As with a left and a right eye, Stephen's and Bloom's views are not opposite, they just issue from a different perspective. For example, they consider the Catholic Church from different angles. Stephen is a former pupil at a Catholic school and now determined not to be dominated by the Catholic Church. Bloom, a Jew, approaches church customs as a curious outsider, wondering why having many children is so highly valued. In Catholicism Stephen perceives corrupt power and doctrinal rigidity while Bloom perceives irrational or strange practices among believers. When together, Stephen and Bloom do not engage in a pro-and-con debate about the Church. Their combined perspectives give the novel's critical portrait of the church more depth.

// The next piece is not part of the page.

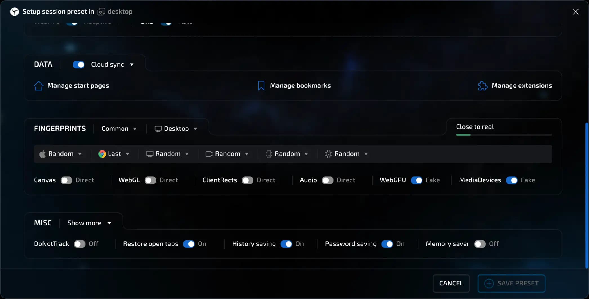Switch fingerprint type to Desktop

[x=176, y=129]
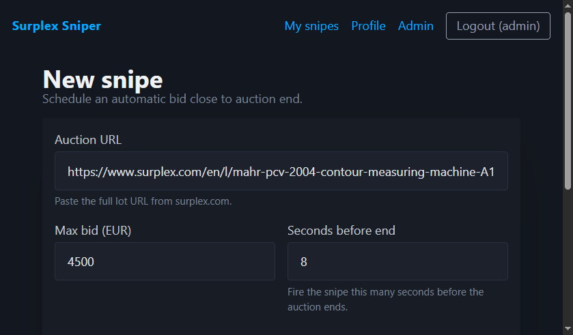This screenshot has width=573, height=335.
Task: Open the My snipes page
Action: (x=311, y=26)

Bloom's thought about coincidence also comments on the structure of Ulysses. "Coming events cast their shadows before," Bloom thinks. Future events have a kind of echo or resonance in the present. In the "Lestrygonians" episode Bloom thinks of a line from Hamlet: "Hamlet, I am thy father's spirit." In the next episode, "Scylla and Charybdis," Stephen speaks that same line. By sharing the line, Bloom, the sonless father, and Stephen, the cast-out son, symbolically undergo transubstantiation, sharing their spirit and substance. Bloom's words about "coming events" also mean Ulysses can be viewed as a structure of repetitions and variations. The point of the pattern is not to decode it, but to perceive its beauty, the way a listener hears beautiful patterns of repetition and variation in a musical composition.